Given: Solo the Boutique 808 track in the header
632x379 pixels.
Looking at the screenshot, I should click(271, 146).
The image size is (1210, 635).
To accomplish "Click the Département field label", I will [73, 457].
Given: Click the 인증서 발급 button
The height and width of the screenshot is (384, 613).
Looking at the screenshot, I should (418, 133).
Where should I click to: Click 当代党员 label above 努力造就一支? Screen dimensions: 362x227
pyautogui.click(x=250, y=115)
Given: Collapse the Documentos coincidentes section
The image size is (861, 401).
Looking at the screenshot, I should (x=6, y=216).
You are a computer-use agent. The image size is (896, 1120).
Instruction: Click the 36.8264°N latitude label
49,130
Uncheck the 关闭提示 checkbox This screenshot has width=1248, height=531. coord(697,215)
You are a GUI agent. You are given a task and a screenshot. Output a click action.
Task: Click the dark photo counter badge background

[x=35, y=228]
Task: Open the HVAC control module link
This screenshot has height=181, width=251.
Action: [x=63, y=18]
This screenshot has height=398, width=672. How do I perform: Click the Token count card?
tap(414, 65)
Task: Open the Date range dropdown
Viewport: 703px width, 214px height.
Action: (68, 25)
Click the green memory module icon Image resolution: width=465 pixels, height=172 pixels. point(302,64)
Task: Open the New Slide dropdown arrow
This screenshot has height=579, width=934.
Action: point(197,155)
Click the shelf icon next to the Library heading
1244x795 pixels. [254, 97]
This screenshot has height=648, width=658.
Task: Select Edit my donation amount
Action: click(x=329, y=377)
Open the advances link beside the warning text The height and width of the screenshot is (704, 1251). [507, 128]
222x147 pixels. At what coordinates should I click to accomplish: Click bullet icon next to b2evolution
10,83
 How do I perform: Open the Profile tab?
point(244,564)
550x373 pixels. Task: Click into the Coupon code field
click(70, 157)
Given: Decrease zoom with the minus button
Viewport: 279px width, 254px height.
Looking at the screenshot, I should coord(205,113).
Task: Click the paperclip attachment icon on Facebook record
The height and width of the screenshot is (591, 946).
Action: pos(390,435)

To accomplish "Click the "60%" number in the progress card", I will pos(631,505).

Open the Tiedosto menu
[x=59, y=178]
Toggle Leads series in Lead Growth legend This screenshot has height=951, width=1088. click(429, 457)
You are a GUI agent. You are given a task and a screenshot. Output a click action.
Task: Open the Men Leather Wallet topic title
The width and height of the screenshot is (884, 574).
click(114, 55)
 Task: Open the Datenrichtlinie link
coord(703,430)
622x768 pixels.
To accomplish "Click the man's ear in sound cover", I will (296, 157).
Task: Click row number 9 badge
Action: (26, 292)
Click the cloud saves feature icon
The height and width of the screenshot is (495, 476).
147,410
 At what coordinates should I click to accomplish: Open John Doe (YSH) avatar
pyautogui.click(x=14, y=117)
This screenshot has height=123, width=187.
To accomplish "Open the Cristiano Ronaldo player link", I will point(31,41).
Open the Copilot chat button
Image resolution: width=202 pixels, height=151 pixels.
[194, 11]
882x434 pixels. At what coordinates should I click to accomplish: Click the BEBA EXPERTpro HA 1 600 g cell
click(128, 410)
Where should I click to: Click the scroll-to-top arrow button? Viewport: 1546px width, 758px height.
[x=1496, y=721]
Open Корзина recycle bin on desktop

• • •

Task requirements.
Set the lines down exactly, from the first line of the records to the line where "Given: Click the 인증서 발급 button" appears, with both ends kept.

Task result.
Given: Solo the Boutique 808 track in the header
632x379 pixels.
Looking at the screenshot, I should click(271, 146).
The image size is (1210, 635).
To accomplish "Click the Département field label", I will [73, 457].
Given: Click the 인증서 발급 button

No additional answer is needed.